*Task description*
Leave out pictures; repeat exactly the lines from the "You are a computer-use" line through the last of the data below.

*Information provided*
- Opening Delimiter -
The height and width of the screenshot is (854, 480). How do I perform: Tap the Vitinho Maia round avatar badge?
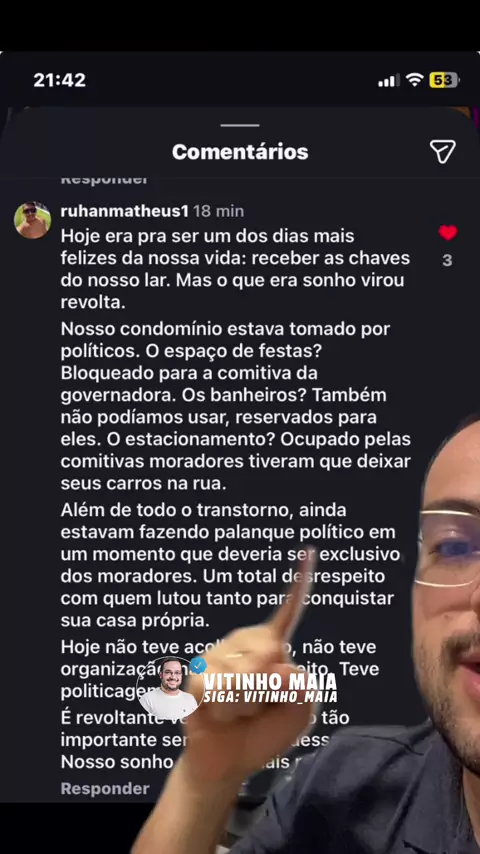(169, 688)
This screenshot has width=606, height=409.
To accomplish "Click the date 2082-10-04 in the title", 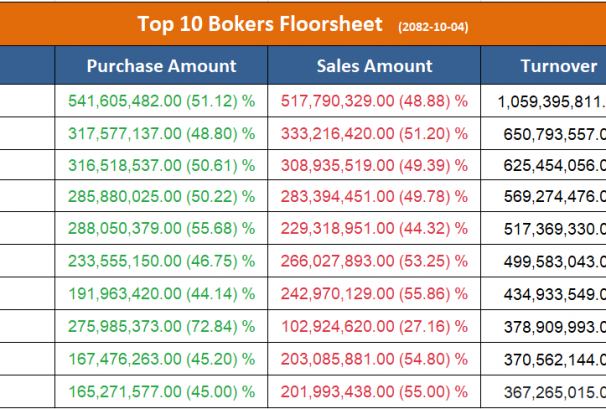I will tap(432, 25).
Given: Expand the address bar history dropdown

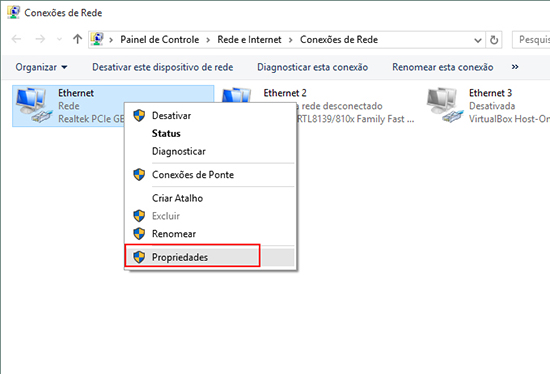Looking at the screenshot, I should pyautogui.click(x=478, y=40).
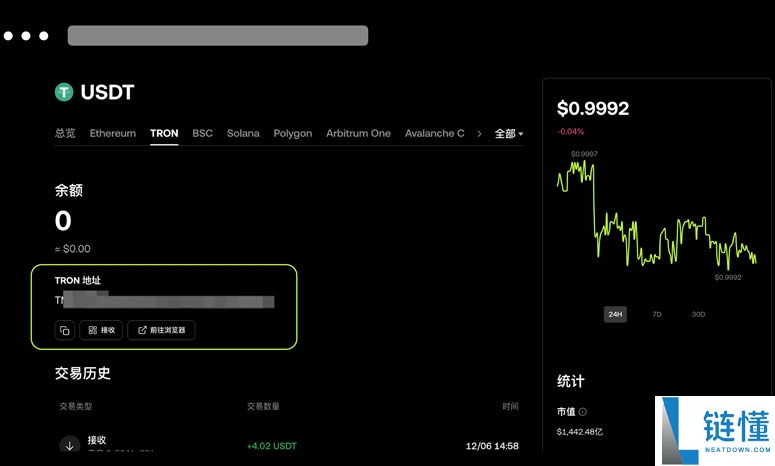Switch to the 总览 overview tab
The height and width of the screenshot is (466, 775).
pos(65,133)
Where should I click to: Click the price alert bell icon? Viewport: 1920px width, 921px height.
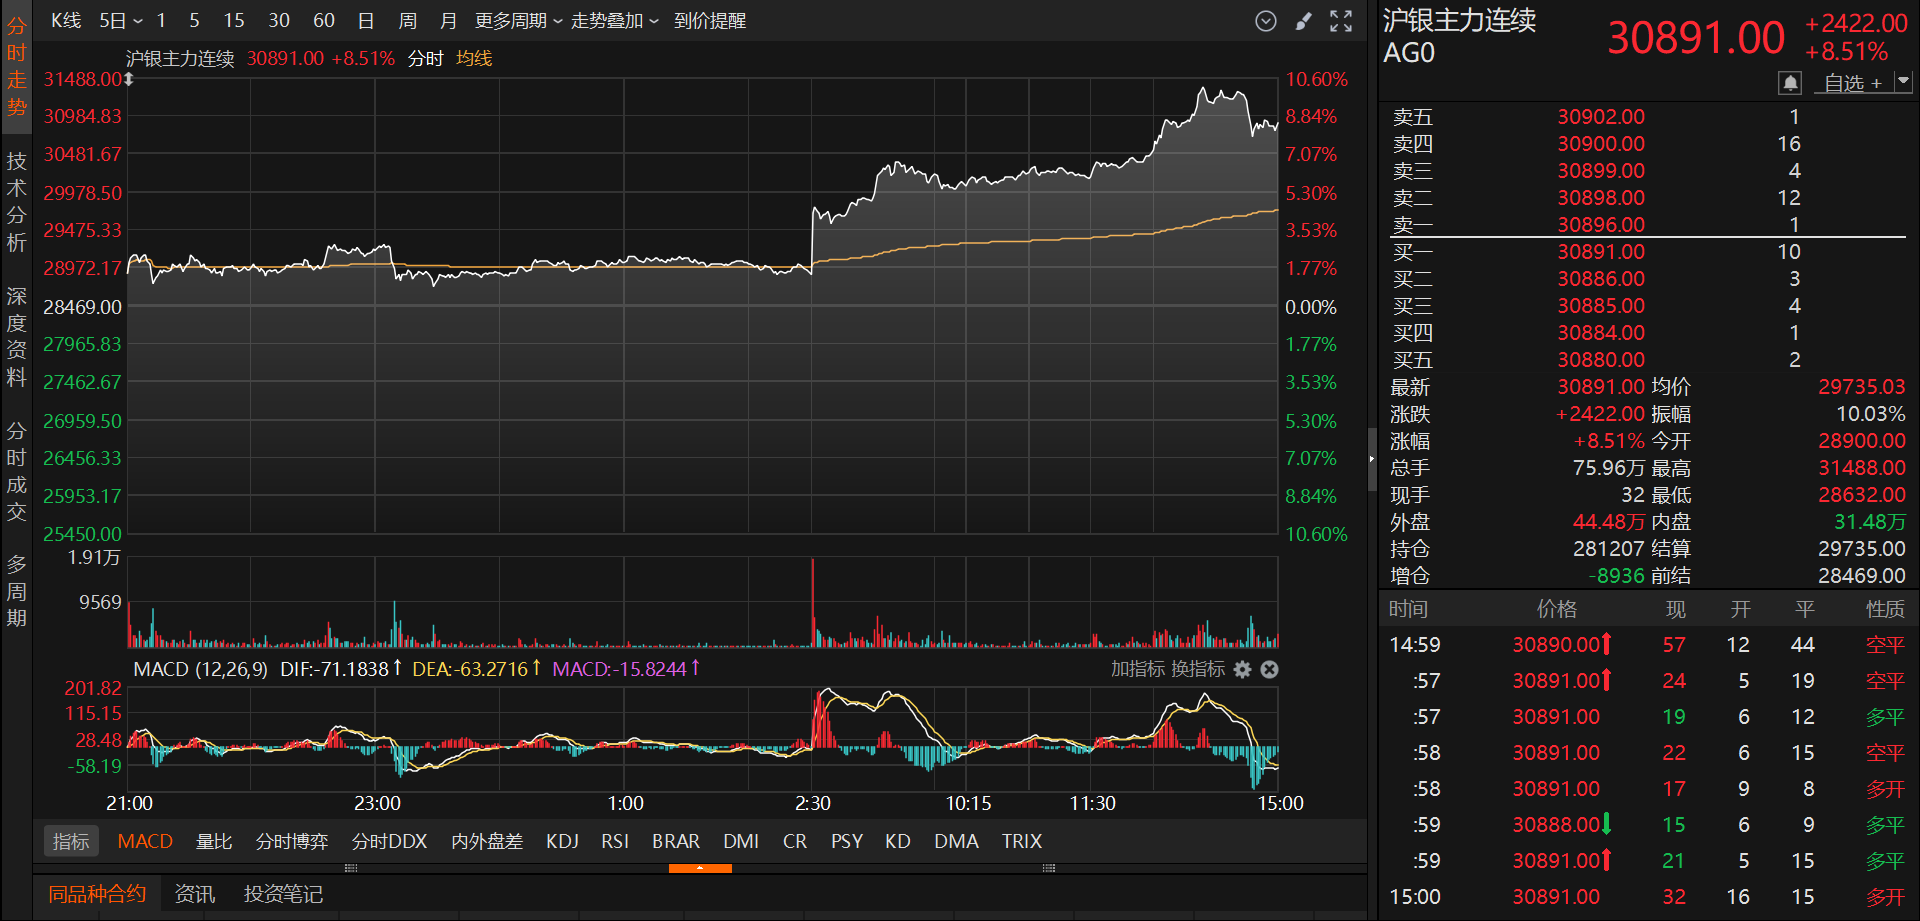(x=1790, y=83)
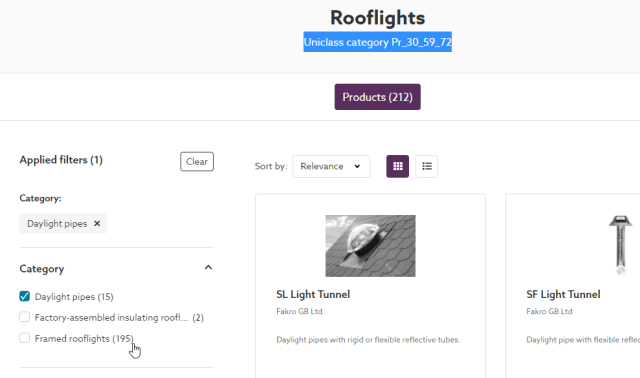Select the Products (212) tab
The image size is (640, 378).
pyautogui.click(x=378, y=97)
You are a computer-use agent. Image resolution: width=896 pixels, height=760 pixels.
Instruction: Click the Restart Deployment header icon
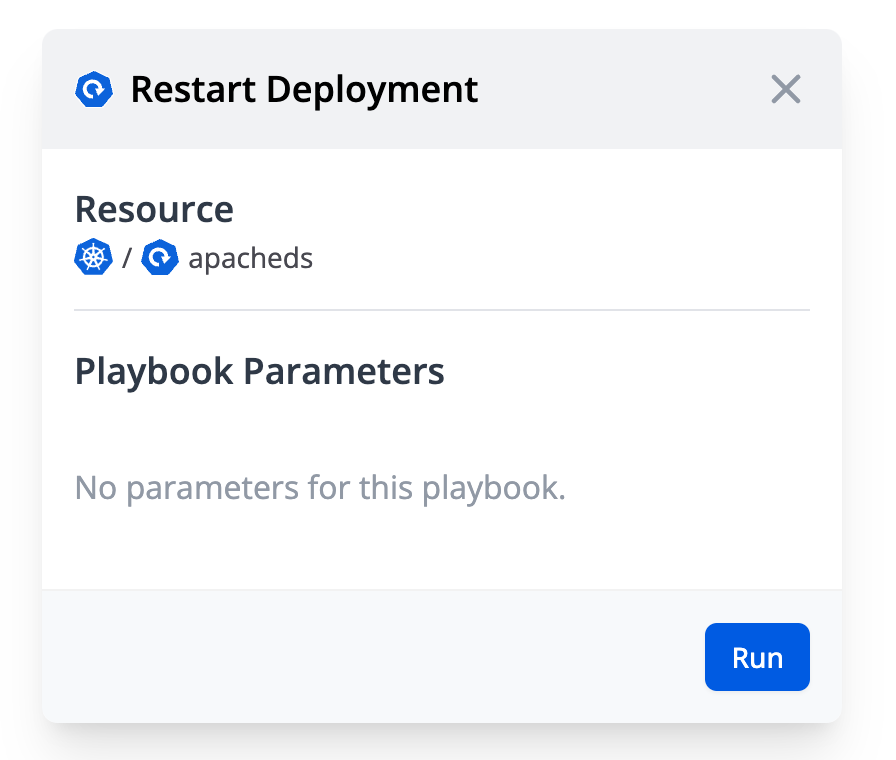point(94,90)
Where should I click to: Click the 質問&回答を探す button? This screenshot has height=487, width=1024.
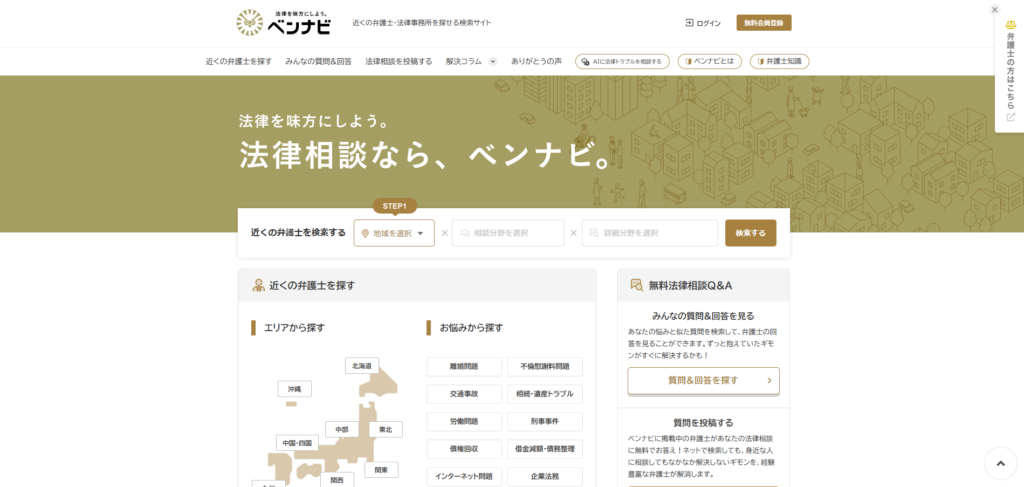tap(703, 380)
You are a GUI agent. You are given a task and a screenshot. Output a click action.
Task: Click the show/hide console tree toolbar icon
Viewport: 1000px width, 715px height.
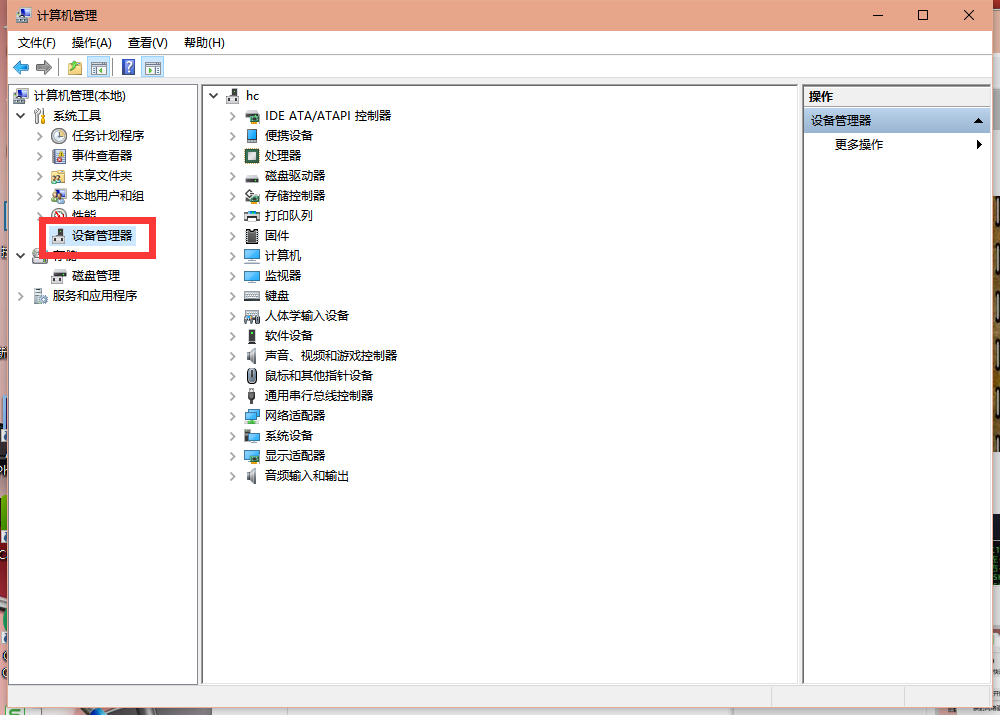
- Closing Delimiter -
*Task output*
You are a computer-use agent. Image resolution: width=896 pixels, height=760 pixels.
Instruction: Click the Restart Deployment header icon
point(94,90)
Where should I click to: Click the 質問&回答を探す button? This screenshot has height=487, width=1024.
tap(703, 380)
You are a GUI agent. You are given a task and a screenshot. Output a click action.
Task: Click the show/hide console tree toolbar icon
Viewport: 1000px width, 715px height.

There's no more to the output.